Cutting-edge Semiconductor Production

Printed semiconductors are designed using the same electronic design automation (EDA) tools used for traditional integrated circuits. The finished layout is then translated into files the printer can read.

It is essential that the functional materials and substrates have the right composition and properties. NANOIDENT follows a rigorous incoming inspection process, where all materials are subjected to a variety of sophisticated chemical, electrical, optical, and mechanical tests.

The materials to be printed - conducting, semiconducting, etc. - consist of conjugated polymers and/or nanoparticles in solvents, which must be specially formulated for use in industrial printing systems, such as screen-printers, offset-printers, or inkjet printers. It is important that the viscosity is correctly adjusted to the printing technique - for instance, with inkjet the "ink" must be thin enough to pass through the tiny nozzles on an inkjet print head, but thick enough that the correct amount is deposited. Additives may be required to ensure uniform layers or to adjust drying times. The material is then tested to ensure properties such as surface tension, viscosity, and chemical structure meet very narrow specifications.

Printed semiconductors can be printed on a wide variety of substrates, including glass, plastic, or ceramic. The material can be rigid or flexible, flat or curved, thick or as thin as 20 micrometers. Before printing, the substrate must be cleaned and treated to ensure proper surface properties.
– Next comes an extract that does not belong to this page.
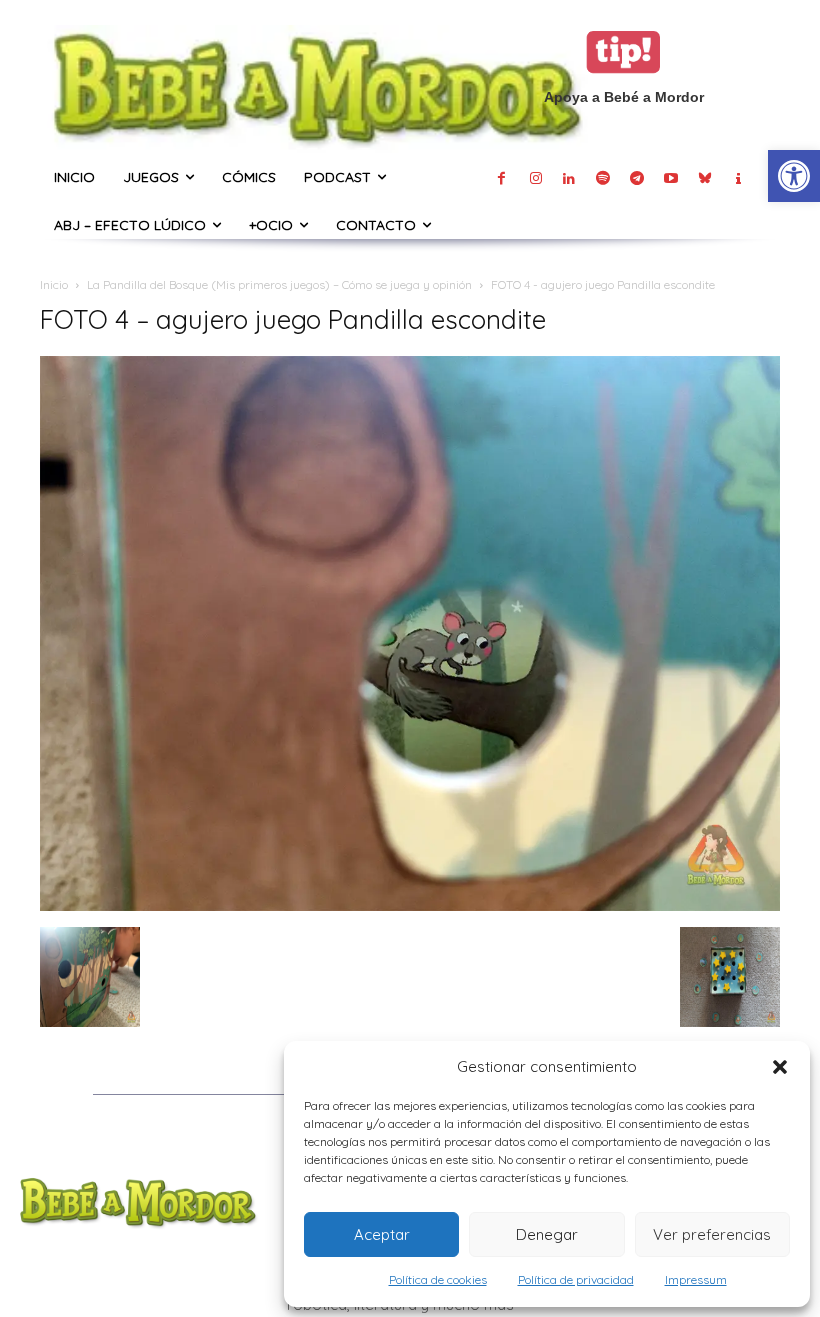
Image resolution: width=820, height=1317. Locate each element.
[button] (780, 1067)
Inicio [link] (54, 284)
Printing is done one layer and one "ink" at a time (semiconductor, conductor, insulator, resistor, and dielectric), each deposited using industrial printing systems such as inkjet printers. With typical layer thickness between 20 - 200 nanometers and feature sizes as small as 10 micrometers, a great degree of accuracy is required. The layers must align precisely for the device to function properly. To achieve this, the substrate is mounted on a computer-controlled X-Y table, a precision instrument with high-speed linear motors enabling precise control of movement with sub-micrometer accuracy.

Quality assurance occurs as each layer is printed, using a machine vision system. A high-speed camera detects layer alignment, and the volume, thickness, and position of every drop in every structure of each device; this information is computer-analyzed, and defective components are immediately recognized and discarded.
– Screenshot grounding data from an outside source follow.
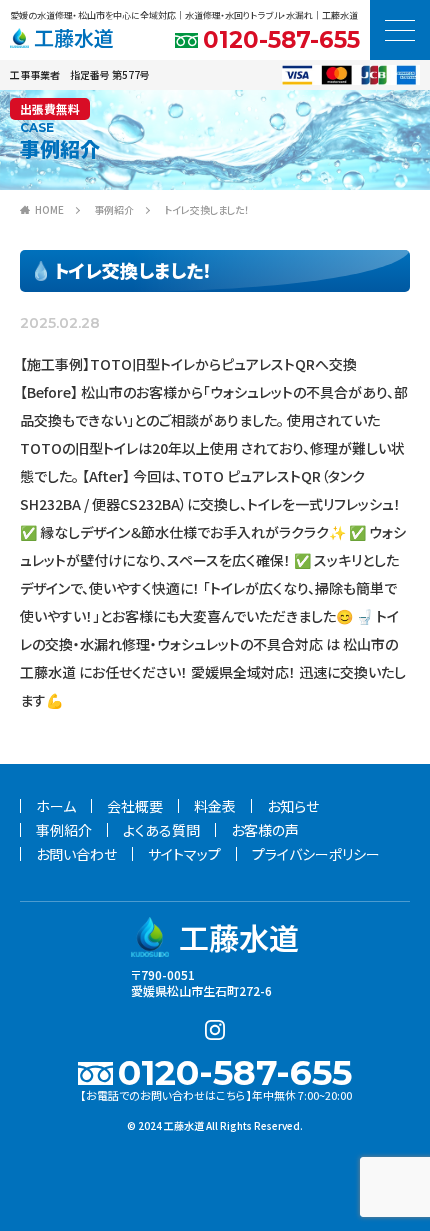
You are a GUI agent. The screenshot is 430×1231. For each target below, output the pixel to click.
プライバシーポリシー (316, 854)
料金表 (215, 806)
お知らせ (293, 806)
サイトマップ (184, 854)
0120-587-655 (281, 40)
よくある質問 (161, 830)
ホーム (56, 806)
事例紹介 (114, 209)
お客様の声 (265, 830)
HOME (49, 209)
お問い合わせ (76, 854)
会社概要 (135, 806)
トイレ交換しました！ (207, 209)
Each layer must be dry before subsequent layers are printed. To speed drying time and improve electrical properties, each layer is specially cured. Curing temperature must be tightly controlled--high enough to treat the printed material, but not so high as to damage the substrate or previously printed layers.

Just as in a silicon fab, many devices may be printed on one substrate. Once all layers have been printed and cured, a computer-controlled laser or glass dicing system precisely cuts the individual pieces apart. All devices then go through an automated electrical/optical test.

If needed, other components can be attached to the substrate, such as a silicon microcontroller, for complex hybrid systems. The system would then be subjected to a functional test.

Printed electronics do not generally require the traditional moulded plastic chip packaging. Rather it is possible to print components and entire circuits directly onto a housing, display, or printed circuit board. Essentially, in many applications the substrate acts as the component packaging.